What is being asked -> Rewrite the stretch of the listing from the line containing "You are a computer-use" through the line containing "Instruction: Click the" as a JSON list of strings, with each line as one string and blank lines omitted.

Source records ->
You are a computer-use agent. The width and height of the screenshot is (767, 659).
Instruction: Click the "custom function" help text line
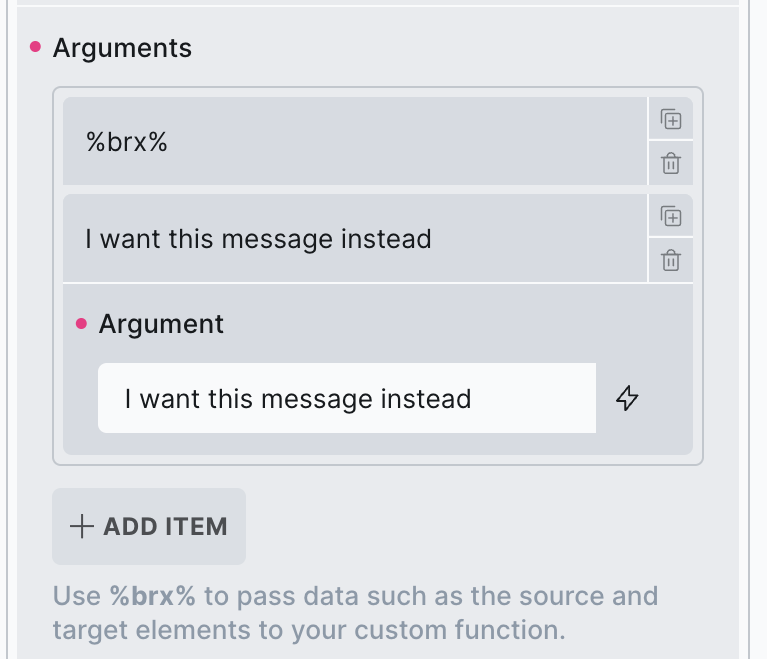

==

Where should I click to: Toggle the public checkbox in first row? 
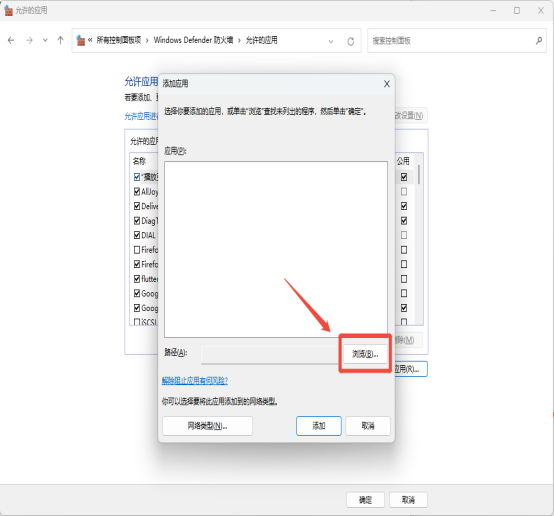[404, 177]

* * *

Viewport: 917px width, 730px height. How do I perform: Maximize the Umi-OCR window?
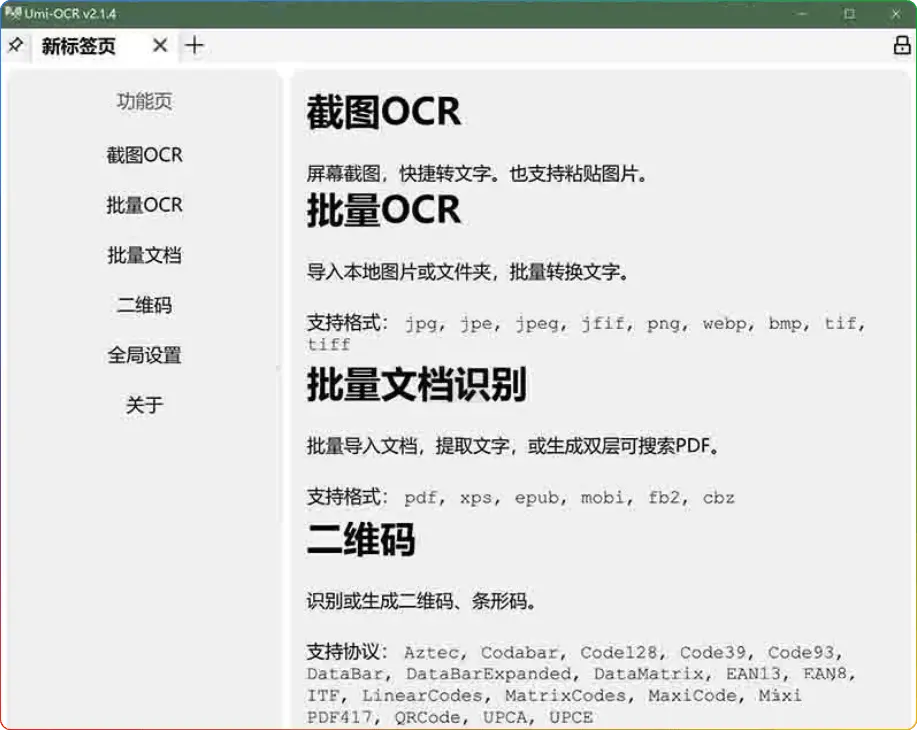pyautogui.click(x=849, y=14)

Answer to the task ->
[
  "You are a computer-use agent. The width and height of the screenshot is (767, 659).",
  "Instruction: Click the \"custom function\" help text line"
]